Exercise requirements: Copy, word for word, each line of the data below from the first through the line containing "Task: Toggle the filter x mark in row 7", and stop there.

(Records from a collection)
═══

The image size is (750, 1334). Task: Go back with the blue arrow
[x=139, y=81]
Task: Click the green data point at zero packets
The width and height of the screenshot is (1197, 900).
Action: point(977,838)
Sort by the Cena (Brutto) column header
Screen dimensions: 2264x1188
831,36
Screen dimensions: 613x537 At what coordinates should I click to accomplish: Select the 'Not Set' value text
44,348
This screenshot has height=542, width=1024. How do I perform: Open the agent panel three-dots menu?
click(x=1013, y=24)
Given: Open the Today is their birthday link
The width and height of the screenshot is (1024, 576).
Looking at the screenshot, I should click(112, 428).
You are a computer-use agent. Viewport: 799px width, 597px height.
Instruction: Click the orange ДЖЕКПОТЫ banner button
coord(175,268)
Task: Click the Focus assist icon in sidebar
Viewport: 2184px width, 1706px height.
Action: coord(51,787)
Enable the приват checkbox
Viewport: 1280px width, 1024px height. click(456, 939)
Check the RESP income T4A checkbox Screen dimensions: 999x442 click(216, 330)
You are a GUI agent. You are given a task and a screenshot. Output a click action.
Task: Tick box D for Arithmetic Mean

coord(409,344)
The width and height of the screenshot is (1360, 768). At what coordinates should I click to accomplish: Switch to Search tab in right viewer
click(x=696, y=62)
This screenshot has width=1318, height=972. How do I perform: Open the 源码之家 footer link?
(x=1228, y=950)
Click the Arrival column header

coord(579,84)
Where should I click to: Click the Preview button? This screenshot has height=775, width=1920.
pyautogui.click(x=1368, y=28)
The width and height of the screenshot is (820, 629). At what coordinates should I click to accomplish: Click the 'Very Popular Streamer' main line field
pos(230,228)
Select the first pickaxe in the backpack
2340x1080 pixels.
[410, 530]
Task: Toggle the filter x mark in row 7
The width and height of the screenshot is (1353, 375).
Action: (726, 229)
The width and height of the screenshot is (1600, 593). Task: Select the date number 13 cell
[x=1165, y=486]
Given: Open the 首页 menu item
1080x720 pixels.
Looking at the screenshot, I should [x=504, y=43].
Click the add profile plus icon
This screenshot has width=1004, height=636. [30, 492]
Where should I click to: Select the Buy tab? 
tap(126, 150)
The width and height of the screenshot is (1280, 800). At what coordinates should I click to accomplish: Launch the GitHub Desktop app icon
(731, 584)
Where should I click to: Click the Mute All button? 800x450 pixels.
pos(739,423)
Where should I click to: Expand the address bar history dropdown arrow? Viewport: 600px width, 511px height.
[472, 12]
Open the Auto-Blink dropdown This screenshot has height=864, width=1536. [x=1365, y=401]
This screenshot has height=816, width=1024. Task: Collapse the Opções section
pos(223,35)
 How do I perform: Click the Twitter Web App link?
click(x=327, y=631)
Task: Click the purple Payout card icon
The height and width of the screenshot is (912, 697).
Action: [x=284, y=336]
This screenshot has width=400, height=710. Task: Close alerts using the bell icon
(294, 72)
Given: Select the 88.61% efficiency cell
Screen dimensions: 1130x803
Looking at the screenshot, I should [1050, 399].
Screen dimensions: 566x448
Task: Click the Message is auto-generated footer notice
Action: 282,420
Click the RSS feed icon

═══

Result of the task:
The image size is (750, 1334). Task: Go back with the blue arrow
[x=139, y=81]
Task: Click the green data point at zero packets
The width and height of the screenshot is (1197, 900).
Action: point(977,838)
Sort by the Cena (Brutto) column header
Screen dimensions: 2264x1188
831,36
Screen dimensions: 613x537 At what coordinates should I click to accomplish: Select the 'Not Set' value text
44,348
This screenshot has height=542, width=1024. How do I perform: Open the agent panel three-dots menu?
click(x=1013, y=24)
Given: Open the Today is their birthday link
The width and height of the screenshot is (1024, 576).
Looking at the screenshot, I should click(112, 428).
You are a computer-use agent. Viewport: 799px width, 597px height.
Instruction: Click the orange ДЖЕКПОТЫ banner button
coord(175,268)
Task: Click the Focus assist icon in sidebar
Viewport: 2184px width, 1706px height.
Action: coord(51,787)
Enable the приват checkbox
Viewport: 1280px width, 1024px height. click(456, 939)
Check the RESP income T4A checkbox Screen dimensions: 999x442 click(216, 330)
You are a GUI agent. You are given a task and a screenshot. Output a click action.
Task: Tick box D for Arithmetic Mean

coord(409,344)
The width and height of the screenshot is (1360, 768). At what coordinates should I click to accomplish: Switch to Search tab in right viewer
click(x=696, y=62)
This screenshot has width=1318, height=972. How do I perform: Open the 源码之家 footer link?
(x=1228, y=950)
Click the Arrival column header

coord(579,84)
Where should I click to: Click the Preview button? This screenshot has height=775, width=1920.
pyautogui.click(x=1368, y=28)
The width and height of the screenshot is (820, 629). At what coordinates should I click to accomplish: Click the 'Very Popular Streamer' main line field
pos(230,228)
Select the first pickaxe in the backpack
2340x1080 pixels.
[410, 530]
Task: Toggle the filter x mark in row 7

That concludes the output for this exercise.